ENCUENTRO EN LA GRUTA
"No duerme nadie por el cielo. Nadie, nadie. No duerme nadie.
Las criaturas de la luna huelen y rondan sus cabañas."
García Lorca
Las criaturas de la luna huelen y rondan sus cabañas."
García Lorca
Todo empezó hace unas semanas, quizá unos meses...
No supe ni en qué momento le dije ésas dos palabras, aún antes de conocerla. No me di cuenta cuándo pude por fin acariciarla sin apenas haberle rozado esa parte descubierta de sus hombros, bajo una blusa blanca transparente, pero recuerdo su manera de caminar, su mirada ansiosa y sus pasos apresurados para recibir mis manos anhelantes.
Y el abrazo, ese instante que duró menos que una respiración. Cómo olvidar lo que había imaginado de tantas formas, bajo una minuciosa serie de situaciones, es algo que se queda aquí, aquí, en esta parte, cerca de todo lo que uno es.
Exactamente de esa manera.
Las eventualidades para poder vernos son difíciles de explicar, y en realidad no tengo deseos de hacerlo. Un día supe que ella viajaría a un sitio que llamaré La Perla, un lugar a tres horas de viaje de mi acostumbrada morada e intuí que esa sería la oportunidad para mirarla de frente, para hablarle, para acariciar un pedazo de su piel, para sentirla, sentirnos... y así fue.
Cuando se tienen raíces en un sitio lo complicado es salir de la tierra y caminar, sobre todo si se busca un cielo distinto al que cotidianamente, de manera rutinaria, te cubre todos los días.
Pero si el deseo se convierte en sueño, y el sueño se transforma en movimiento, los kilómetros son insignificantes centímetros y, algunas veces, lo sé, existe la suerte, y basta estirar la mano, mover los pies, levantar la mirada y sonreír, después lo demás llega de una u otra manera.

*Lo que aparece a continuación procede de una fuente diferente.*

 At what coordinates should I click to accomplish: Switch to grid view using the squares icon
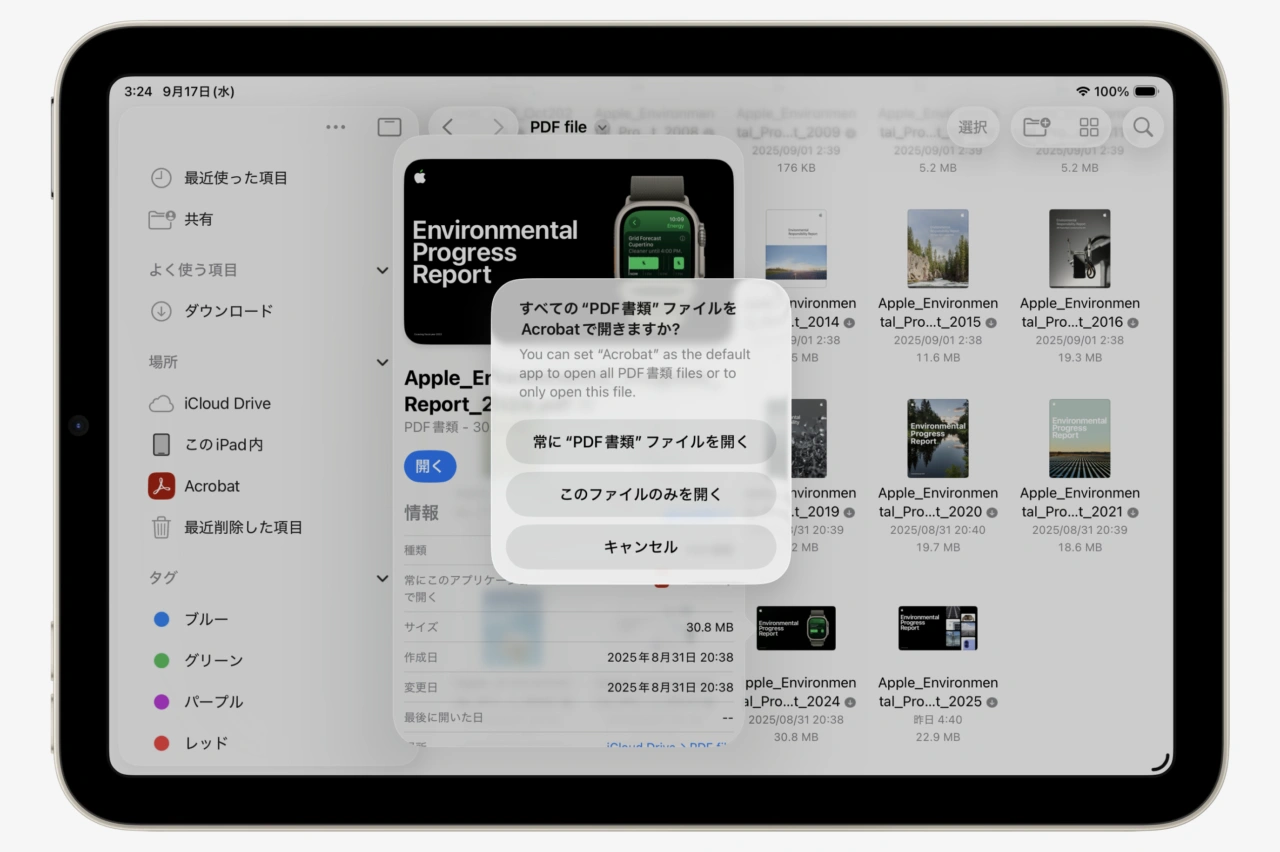tap(1088, 127)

He escuchado que los martes no debes casarte ni embarcarte, pero para mí, ahora, los martes son los mejores días de la semana, y fue un martes cuando salí temprano hacia la realidad embozada de esperanza y ansias, hacia lo que, diariamente, en un margen de tiempo son como granos de arena blanca que se multiplican pero que no se pueden tocar.
Ese martes salí en la madrugada recibiendo señales en el camino, en un día despejado con mensajes cifrados que me guiaban hacia mi destino final, con el corazón agitado por una necesidad mal contenida y unos nervios parecidos a la primera vez.
Llegué al florido campo donde habría de encontrarme con ella, en medio de un gentío diminuto lleno de colores y números, en el centro del universo cubierto de vehículos para transportar almas puras y veloces saetas del quinto elemento.
Ahí me arrebujé en un nicho y envíe la primer señal de mi llegada.
Estuve a punto de inclinarme para lanzar una oración al cielo que brillaba más azul que nunca, y casi lo hice hasta que distinguí su silueta que sobresalía de las otras.
Esa primera mirada nunca podré olvidarla, esos ojos llenos de ansiedad parecida a la aprensión, el gesto imperceptible de “aquí estoy”, el contacto de los dedos que sin tocarse tanto tiempo se entrelazaron por unos segundos, el compromiso de más sin palabras, el silencio lleno de sonidos y todo eso repleto de una realidad increíble.
Después los minutos corrieron por un sendero interminable cubierto de luminosidad durante no sé cuánto tiempo y yo atrás de su estela dejada en el camino, siguiendo su huella con el único afán de tenerla a mi lado otro instante.
Pasaron horas y finalmente ella llegó con su inmensa sonrisa, con su rubia cabellera, y otra vez con su sonrisa.
A un costado de nosotros divisé una gruta, un lugar amplio y cálido, un espacio lleno de música silente, rodeado de contraluces y claroscuros, cubierto de intimidad en todos sus rincones, como si estuviera ahí sólo esperándonos.
Entramos sedientos de soledad, tomados de la mano para perdernos entre las sombras y encontrarnos con nuestra propia luz, para adivinarnos los gestos y bebernos las palabras.
No sé lo que hablamos, no me pregunten qué nos dijimos ni cómo lo hicimos, porque el lenguaje que utilizamos no era el usual, no era el de todos los días, no era el de ayer ni el de anteayer, fue otro y el mismo de nuestros diálogos callados.
Pero teníamos el tiempo condicionado y lo sabíamos, nada podía detener su transcurrir, ni siquiera nuestros deseos que se estrujaban como nuestras manos y se acariciaban con la mirada, que se comían con los ojos y se respiraban en los poros de ambos, en la piel de los dos.
Al final, todavía quedó un beso en el aire, un último beso que permaneció en la epidermis y en la memoria, un beso que cubre ahora mis días y mis noches y también mis palabras.